It is worth noting that the model built by the application developer should take into consideration any nonfunctional requirements that can be explicitly represented in the architecture. For example, reliability can be achieved by means of redundant components, which should be explicitly included in the model. At the same time, the framework must support all requirements that can be expressed in the architectural model plus any that cannot be explicitly represented in it. For example, supposing there should be real-time requirements, even though implementation threads are not defined at an architectural level, it is assumed that the threads supplied by the framework can be analyzed to verify the schedulability of the OO application generated. The developer will be guided by this and other characteristics when selecting one framework over others.

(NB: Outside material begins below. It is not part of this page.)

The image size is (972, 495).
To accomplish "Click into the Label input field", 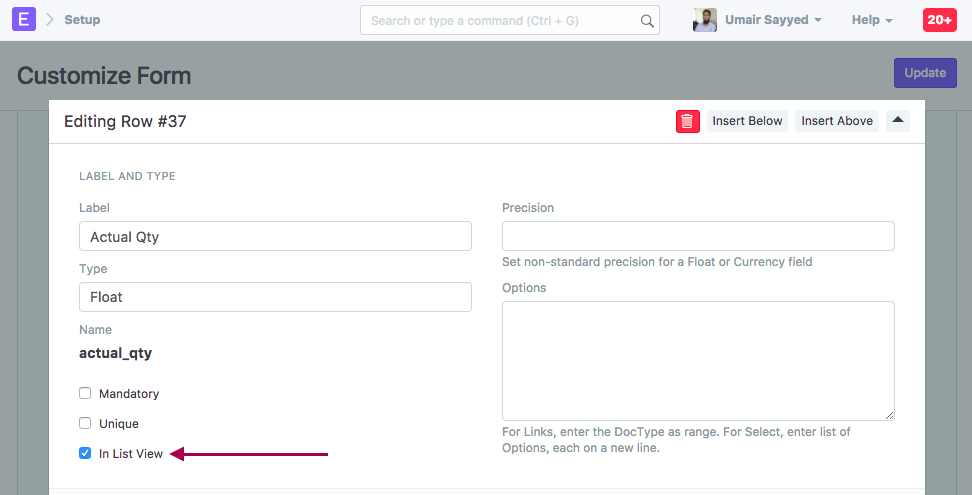I will pos(275,236).

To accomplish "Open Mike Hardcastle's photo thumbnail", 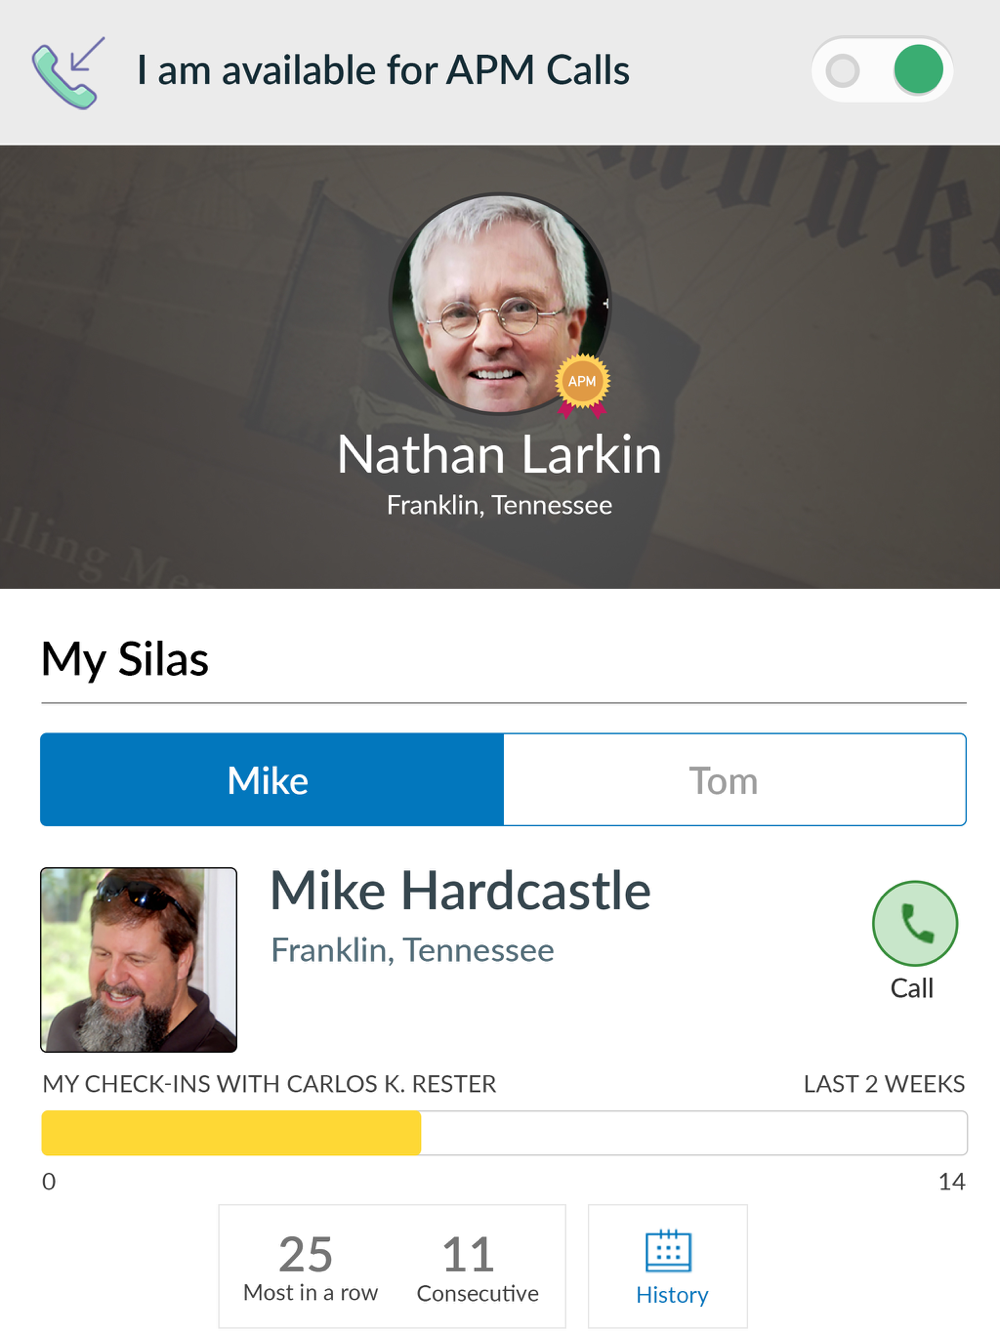I will click(139, 960).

In case none of the available frameworks provides the application nonfunctional requirements, the approach considers that a new framework should be integrated, either by creating a model transformation that targets an existing framework or by developing a new framework and the model transformation required to use it. In both scenarios, it is the role of the MDSD expert to develop a model transformation that generates the application-specific code (code C3) by using the “hot-spots” provided by the new framework. In this case, code belonging to groups C1 and C2 (code providing the runtime support and the implementation of CBSE concepts) is not normally isolated or identifiable, but rather it is mixed up in the framework code. If the framework has been properly designed for supporting component-based applications, it will surely provide the “hot-spots” required to correctly implement the applications.

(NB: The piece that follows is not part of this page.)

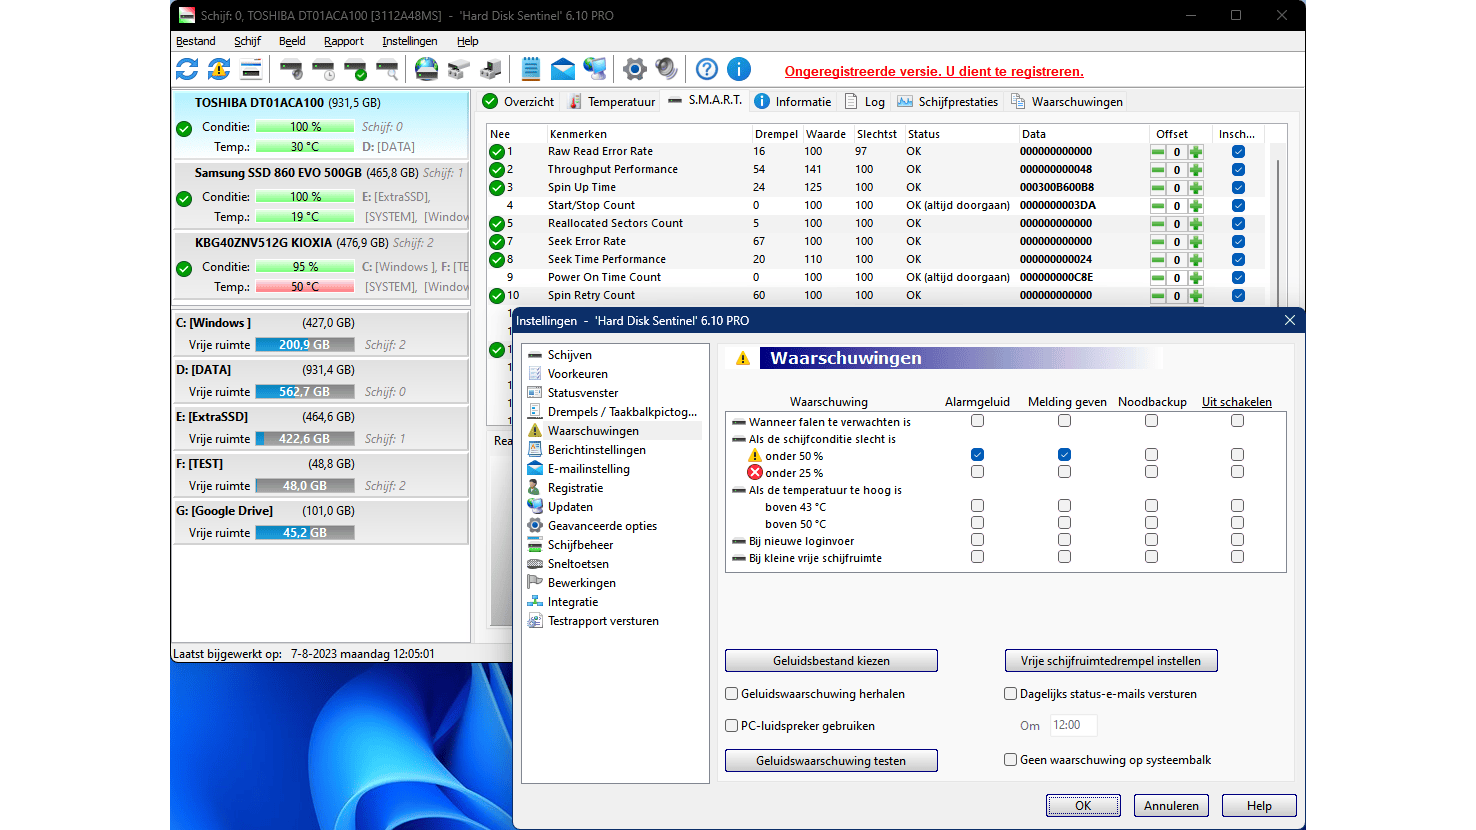Click 'Geluidswaarschuwing testen' button
1476x830 pixels.
[831, 761]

In case a new framework should be developed, starting from a domain engineering approach, the framework developer extracts and organizes a set of specific common characteristics of applications in the domain of interest. On the basis of these characteristics and nonfunctional requirements, we propose that the developer should clearly separate the code of the framework he/she is going to develop (step 1 in Figure 3) into the following groups: (i) the implementation infrastructure to support these applications (code C1), (ii) an interpretation of the CBSE features in OO technology (since this is the chosen implementation technology, code C2), and (iii) a set of “hot-spots” to support application variability and evolution, embedded in both C1 and C2. Code C2, as well as supplying the OO interpretation of the CBSE features, reduces the existing coupling between C1 and C3, thus allowing them to evolve separately. In this way it will be possible to reuse the same C1 implementation support in different applications as long as C2 is kept constant. At the same time, this facilitates reuse of the same application (component model) with other implementation requirements (same C3, different C1). This flexibility is achieved at the cost of introducing some coupling between C1 and C2.

As shown in Figure 3, the framework developer has also to define the restrictions the framework imposes on the final application, like forbidden combinations of classes or structures, bad practices, forbidden language constructs, and so forth. He/she may optionally provide the framework with a configuration infrastructure enabling the user himself/herself to modify or tune in the final application, within certain limits.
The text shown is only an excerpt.